What gets rewarded gets repeated
The biggest trick for getting yourself to repeat a behavior, or stop a bad one, is to come up with a reward for every single success. When you get something right you need to give yourself an immediate dopamine hit.
A good reward should not contradict the behavior. It’s not helpful to treat yourself to Ben & Jerry’s for having followed your diet all day. The rewards don’t need to be grand or elaborate, either. It may be as simple as checking a box or putting a pebble in a jar. Obviously, the better the reward the more likely you will repeat the behavior.
It is a sad but helpful realization to know that we can be trained just like a dog with treats.
Don’t Miss Twice
As I mentioned earlier Scott Adams, the creator of Dilbert, gives himself full permission to walk right into the gym and then turn around and walk right out and go home without any shame or embarrassment. He does this because he understands that some days we don’t have it in us. That is just the way it is. If all you can do on those days is an absolute terrible job of your habit, then that is all you do. Take the habit all the way back to the 2 minute rule if you need to.
If you absolutely can not perform even the smallest version of your habit that day then go ahead and miss, but never - and I mean never - miss two days in a row. That is how you keep going and prevent a new habit from getting wired over the one you have worked so hard to develop.
Luckily you don’t need get too worried about weekends, holidays, or vacations. Don’t miss twice means that you perform habit on the days where the habit is part of your routine. You can skip workouts on weekends, but you should still need to floss your teeth.
Conclusion:
Levelling up control of your habits will level up everything else you do in your life. That includes developing of the other super-attributes. That is why it is the most important Everyday Superpower. You can think of the other super-attributes as a palette of colors we can pick and choose from. This one is our paintbrush. It is a must-have.

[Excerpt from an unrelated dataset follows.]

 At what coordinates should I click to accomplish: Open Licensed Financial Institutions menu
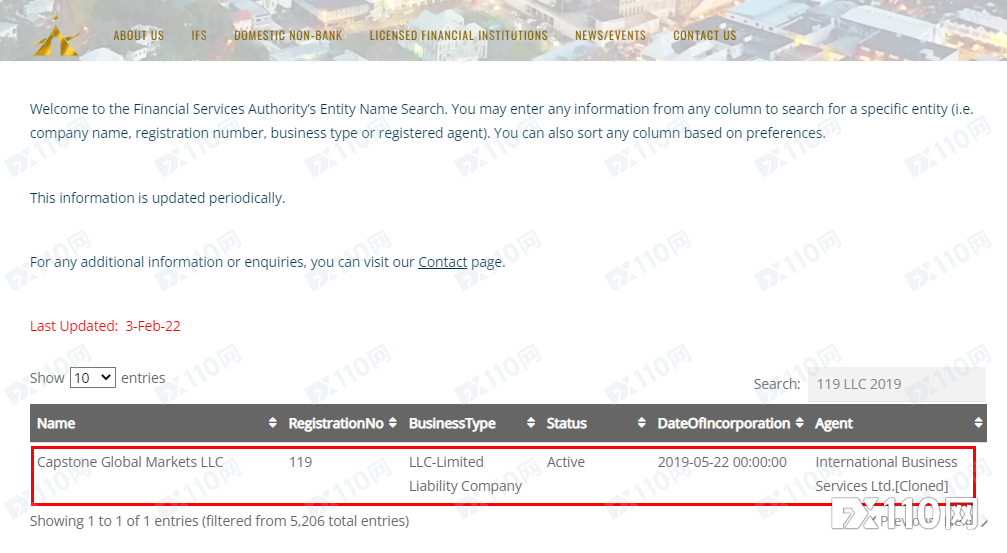click(x=459, y=36)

So good........this is helpful for me but I'm also thinking of how I can teach these simple but powerful concepts to my 16 year old son and his friends. I'm tutoring him and two of his friends on the ACT for college admissions. The most important thing I'm asking them to do is DAILY study effort. I'm going to share a few of these nuggets from you post with them.. Even two minutes a day will help cement the habit. Thank you for this!!!